Accounts have surfaced of a four-hour cut, a shorter Chinese cut, and an even shorter cut rearranged for America (Wong is a notorious tinkerer, as is Harvey Weinstein, the film’s distributor). Regardless, there is simply too much happening here to work inside a relatively tidy 108-minute running time. In addition to sketching the differences between the main kung-fu schools of 1930s China, as well as their various sub-schools (cue conga-line of mini fight scenes), The Grandmaster traces the saga of stoic, humble Ip defending and preserving his own wing chun style against rivals, real life, and the forces of four, count-’em, four decades of Chinese history. On top of that, Wong weaves in a tragic love story between the married Ip and Gong Er (Ziyi Zhang), the daughter of a rival grandmaster (Wang Qingxiang). And she, as it happens, is also out to preserve her own family’s tarnished kung-fu legacy against a craven rival (Zhang Jin) who usurps it.
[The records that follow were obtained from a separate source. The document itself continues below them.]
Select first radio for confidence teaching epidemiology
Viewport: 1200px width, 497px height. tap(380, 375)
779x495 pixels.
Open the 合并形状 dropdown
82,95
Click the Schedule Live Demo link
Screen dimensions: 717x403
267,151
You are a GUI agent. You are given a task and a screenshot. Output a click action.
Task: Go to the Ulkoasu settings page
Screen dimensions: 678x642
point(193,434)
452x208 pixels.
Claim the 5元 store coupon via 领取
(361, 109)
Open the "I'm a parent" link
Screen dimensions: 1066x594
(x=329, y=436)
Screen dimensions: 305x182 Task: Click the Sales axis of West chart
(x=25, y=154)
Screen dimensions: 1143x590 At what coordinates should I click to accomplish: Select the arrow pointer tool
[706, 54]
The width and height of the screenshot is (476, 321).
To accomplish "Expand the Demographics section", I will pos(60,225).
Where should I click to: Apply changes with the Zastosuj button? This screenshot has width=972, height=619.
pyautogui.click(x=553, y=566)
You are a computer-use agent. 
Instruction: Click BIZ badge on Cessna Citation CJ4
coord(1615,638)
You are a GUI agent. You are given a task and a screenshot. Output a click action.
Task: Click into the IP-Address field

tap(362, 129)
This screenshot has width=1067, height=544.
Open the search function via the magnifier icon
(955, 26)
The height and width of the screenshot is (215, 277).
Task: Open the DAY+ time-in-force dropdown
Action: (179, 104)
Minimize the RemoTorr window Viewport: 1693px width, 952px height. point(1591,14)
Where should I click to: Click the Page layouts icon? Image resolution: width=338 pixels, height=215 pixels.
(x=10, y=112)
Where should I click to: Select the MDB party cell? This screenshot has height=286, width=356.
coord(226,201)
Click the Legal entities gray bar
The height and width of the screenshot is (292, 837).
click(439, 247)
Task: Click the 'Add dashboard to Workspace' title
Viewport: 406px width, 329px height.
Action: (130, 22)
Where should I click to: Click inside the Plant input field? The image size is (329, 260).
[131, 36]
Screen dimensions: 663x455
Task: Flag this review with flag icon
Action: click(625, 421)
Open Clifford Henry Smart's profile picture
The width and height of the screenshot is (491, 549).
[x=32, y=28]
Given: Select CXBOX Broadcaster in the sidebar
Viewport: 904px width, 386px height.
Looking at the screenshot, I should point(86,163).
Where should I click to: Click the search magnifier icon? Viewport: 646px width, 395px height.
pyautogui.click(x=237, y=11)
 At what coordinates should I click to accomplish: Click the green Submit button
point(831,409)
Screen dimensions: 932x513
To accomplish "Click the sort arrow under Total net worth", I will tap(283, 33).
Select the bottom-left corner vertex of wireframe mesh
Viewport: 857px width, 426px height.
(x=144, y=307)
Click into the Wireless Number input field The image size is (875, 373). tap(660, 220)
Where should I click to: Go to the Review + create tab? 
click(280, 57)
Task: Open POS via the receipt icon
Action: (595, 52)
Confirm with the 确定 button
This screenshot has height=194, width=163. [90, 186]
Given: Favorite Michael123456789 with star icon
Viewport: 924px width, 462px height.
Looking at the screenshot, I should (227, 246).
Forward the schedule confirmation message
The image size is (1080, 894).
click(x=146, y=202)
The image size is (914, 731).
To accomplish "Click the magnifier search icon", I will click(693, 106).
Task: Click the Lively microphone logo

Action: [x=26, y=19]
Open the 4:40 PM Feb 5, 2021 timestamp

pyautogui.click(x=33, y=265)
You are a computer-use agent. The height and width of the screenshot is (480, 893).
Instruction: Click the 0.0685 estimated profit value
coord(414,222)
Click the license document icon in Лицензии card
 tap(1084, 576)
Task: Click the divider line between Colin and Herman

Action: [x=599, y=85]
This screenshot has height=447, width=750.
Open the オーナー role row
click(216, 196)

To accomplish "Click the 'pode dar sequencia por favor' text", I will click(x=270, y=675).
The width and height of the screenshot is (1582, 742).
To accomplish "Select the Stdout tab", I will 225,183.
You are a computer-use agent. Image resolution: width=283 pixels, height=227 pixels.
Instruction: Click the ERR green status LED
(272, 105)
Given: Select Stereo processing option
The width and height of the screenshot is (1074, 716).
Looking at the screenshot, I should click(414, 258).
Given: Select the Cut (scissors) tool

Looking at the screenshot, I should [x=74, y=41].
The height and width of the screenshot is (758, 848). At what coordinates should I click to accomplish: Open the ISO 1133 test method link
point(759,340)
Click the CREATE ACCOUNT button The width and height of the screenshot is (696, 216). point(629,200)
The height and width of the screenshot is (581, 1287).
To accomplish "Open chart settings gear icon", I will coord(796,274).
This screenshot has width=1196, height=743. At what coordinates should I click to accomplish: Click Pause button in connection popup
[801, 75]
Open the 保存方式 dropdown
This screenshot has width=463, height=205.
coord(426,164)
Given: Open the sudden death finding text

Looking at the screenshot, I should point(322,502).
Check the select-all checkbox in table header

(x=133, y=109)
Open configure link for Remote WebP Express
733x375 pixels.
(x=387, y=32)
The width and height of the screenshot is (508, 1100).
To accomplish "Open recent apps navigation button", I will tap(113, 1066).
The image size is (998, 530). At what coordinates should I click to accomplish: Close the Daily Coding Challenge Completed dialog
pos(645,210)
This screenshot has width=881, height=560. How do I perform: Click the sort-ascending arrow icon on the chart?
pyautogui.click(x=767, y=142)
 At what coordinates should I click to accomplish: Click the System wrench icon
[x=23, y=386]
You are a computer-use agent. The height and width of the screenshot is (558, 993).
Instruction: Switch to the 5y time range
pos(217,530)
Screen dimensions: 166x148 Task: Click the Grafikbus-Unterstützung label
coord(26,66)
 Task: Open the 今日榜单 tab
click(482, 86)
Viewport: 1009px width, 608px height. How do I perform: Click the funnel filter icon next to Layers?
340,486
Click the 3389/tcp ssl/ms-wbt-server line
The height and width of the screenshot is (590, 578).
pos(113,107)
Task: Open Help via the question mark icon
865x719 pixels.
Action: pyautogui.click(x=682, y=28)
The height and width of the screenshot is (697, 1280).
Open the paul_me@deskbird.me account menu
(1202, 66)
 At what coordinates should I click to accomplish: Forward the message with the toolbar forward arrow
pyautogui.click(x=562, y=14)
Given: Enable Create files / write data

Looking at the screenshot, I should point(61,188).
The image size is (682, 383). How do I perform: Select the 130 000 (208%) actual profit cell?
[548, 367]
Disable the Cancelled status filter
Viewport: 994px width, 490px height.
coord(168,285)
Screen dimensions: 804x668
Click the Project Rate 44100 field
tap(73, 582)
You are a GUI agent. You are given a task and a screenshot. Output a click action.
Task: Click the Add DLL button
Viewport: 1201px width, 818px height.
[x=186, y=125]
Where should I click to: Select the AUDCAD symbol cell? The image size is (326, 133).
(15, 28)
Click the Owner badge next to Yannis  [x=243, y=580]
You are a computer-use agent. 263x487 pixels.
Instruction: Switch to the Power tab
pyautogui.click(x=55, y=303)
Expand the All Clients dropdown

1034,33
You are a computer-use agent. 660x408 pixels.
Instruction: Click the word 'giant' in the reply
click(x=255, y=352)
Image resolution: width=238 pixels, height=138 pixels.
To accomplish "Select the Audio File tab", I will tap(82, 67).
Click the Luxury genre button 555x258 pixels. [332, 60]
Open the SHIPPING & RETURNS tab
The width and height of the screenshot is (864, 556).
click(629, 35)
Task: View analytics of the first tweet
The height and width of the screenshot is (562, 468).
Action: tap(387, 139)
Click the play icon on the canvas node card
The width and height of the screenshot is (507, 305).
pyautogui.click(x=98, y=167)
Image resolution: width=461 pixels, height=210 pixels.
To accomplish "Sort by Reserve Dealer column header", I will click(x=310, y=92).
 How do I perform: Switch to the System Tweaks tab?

Complications ensue.
Quietly pining love is a Wong specialty, of course, and the rare occasions when Leung and Zhang share the screen transport. Their elegant kung-fu-battle-as-courtship-ritual whips all the other hand-to-hand scenes here, in fact, thanks to its secret weapon: erotic simmer. Equally beautiful and elegant, the leads can’t help but make any screen they grace a better place to point your eyes, and they both dig into a wealth of subtle heartache beneath their characters’ courtly reserve. But this movie is mostly about kung fu, and a lot of it, and Wong and Weinstein’s timer is running.
Indeed, it’s tough to recall a more blatant chop job. Wong’s always been a wildly discursive storyteller—that’s part of his appeal for his admirers—and, likewise, fans will be used to Leung’s voiceover externalizing some of his character’s internal thoughts (though the actor’s casual delivery feels jarring in this period context). But the fits-and-starts flow and the slew of title cards needed to try to explain whole chunks of history and story rob the film itself of any semblance of a grandmaster’s precision or grace.